An Nu’man bin Salim mengatakan, “Aku tidak pernah meninggalkan salat sunah dua belas rakaat dalam sehari sejak aku mendengar hadis tersebut dari ‘Amr bin Aws.”[5]
Yang dimaksudkan dengan salat sunah dua belas rakaat dalam sehari dijelaskan dalam riwayat At Tirmidzi, dari ‘Aisyah. Nabi shallallahu ‘alaihi wa sallam bersabda:
مَنْ ثَابَرَ عَلَى ثِنْتَىْ عَشْرَةَ رَكْعَةً مِنَ السُّنَّةِ بَنَى اللَّهُ لَهُ بَيْتًا فِى الْجَنَّةِ أَرْبَعِ رَكَعَاتٍ قَبْلَ الظُّهْرِ وَرَكْعَتَيْنِ بَعْدَهَا وَرَكْعَتَيْنِ بَعْدَ الْمَغْرِبِ وَرَكْعَتَيْنِ بَعْدَ الْعِشَاءِ وَرَكْعَتَيْنِ قَبْلَ الْفَجْرِ
“Barangsiapa merutinkan salat sunah dua belas rakaat dalam sehari, maka Allah akan membangunkan bagi dia sebuah rumah di surga.

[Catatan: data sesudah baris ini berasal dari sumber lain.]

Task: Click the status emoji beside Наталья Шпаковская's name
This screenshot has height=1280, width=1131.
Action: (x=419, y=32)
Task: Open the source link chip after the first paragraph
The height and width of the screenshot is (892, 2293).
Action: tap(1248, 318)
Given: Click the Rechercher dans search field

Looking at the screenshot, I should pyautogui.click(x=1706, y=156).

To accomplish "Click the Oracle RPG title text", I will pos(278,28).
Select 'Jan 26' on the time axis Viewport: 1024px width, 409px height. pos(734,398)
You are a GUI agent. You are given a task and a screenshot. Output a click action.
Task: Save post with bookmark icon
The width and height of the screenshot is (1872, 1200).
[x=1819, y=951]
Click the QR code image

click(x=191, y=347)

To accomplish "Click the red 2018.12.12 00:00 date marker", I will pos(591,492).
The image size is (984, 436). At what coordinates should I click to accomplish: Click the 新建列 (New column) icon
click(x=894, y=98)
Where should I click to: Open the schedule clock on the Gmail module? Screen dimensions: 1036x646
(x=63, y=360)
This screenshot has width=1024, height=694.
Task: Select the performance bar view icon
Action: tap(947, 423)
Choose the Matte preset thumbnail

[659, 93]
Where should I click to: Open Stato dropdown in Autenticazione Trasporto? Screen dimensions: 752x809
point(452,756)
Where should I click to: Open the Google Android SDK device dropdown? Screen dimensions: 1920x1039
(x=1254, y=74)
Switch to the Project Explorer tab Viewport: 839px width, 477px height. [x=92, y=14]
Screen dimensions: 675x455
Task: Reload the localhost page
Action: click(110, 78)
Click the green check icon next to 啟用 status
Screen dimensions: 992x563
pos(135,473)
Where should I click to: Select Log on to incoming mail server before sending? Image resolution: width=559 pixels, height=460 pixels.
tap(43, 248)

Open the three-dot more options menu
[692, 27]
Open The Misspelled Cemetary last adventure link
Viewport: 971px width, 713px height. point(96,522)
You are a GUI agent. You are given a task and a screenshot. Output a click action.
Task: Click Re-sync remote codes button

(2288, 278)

Dua belas raka’at tersebut adalah empat rakaat sebelum zuhur, dua rakaat sesudah zuhur, dua rakaat sesudah maghrib, dua rakaat sesudah ‘Isya, dan dua rakaat sebelum subuh.”[6]
Hadis di atas menunjukkan dianjurkannya merutinkan salat sunah rawatib sebanyak 12 raka’at setiap harinya.[7]
Dua belas raka’at rawatib yang dianjurkan untuk dijaga adalah: [1] empat rakaat [8] sebelum zuhur, [2] dua rakaat sesudah zuhur, [3] dua rakaat sesudah maghrib, [4] dua rakaat sesudah isya’, [5] dua rakaat sebelum subuh.
Salat Qobliyah Subuh Jangan Sampai Ditinggalkan
Salat sunah qobliyah subuh atau salat sunah fajr memiliki keutamaan sangat luar biasa. Di antaranya disebutkan dalam hadis Aisyah:
رَكْعَتَا الْفَجْرِ خَيْرٌ مِنَ الدُّنْيَا وَمَا فِيهَا
“Dua rakaat sunah fajar (qobliyah subuh) lebih baik daripada dunia dan seisinya.”[9]
Nabi shallallahu ‘alaihi wa sallam sangat bersemangat melakukan salat ini, sampai-sampai ketika safar pun beliau terus merutinkannya.
‘Aisyah mengatakan:
لَمْ يَكُنِ النَّبِىُّ – صلى الله عليه وسلم – عَلَى شَىْءٍ مِنَ النَّوَافِلِ أَشَدَّ مِنْهُ تَعَاهُدًا عَلَى رَكْعَتَىِ الْفَجْرِ
“Nabi shallallahu ‘alaihi wa sallam tidaklah memiliki perhatian yang luar biasa untuk salat sunah selain salat sunah fajar.”[10]
Ibnul Qayyim mengatakan, “Termasuk di antara petunjuk Nabi shallallahu ‘alaihi wa sallam ketika bersafar adalah mengqoshor salat fardu dan beliau tidak mengerjakan salat sunah rawatib qobliyah dan ba’diyah. Yang biasa beliau tetap lakukan adalah mengerjakan shalat sunah witir dan salat sunah qabliyah subuh. Beliau tidak pernah meninggalkan kedua salat ini baik ketika bermukim dan ketika bersafar.”[11]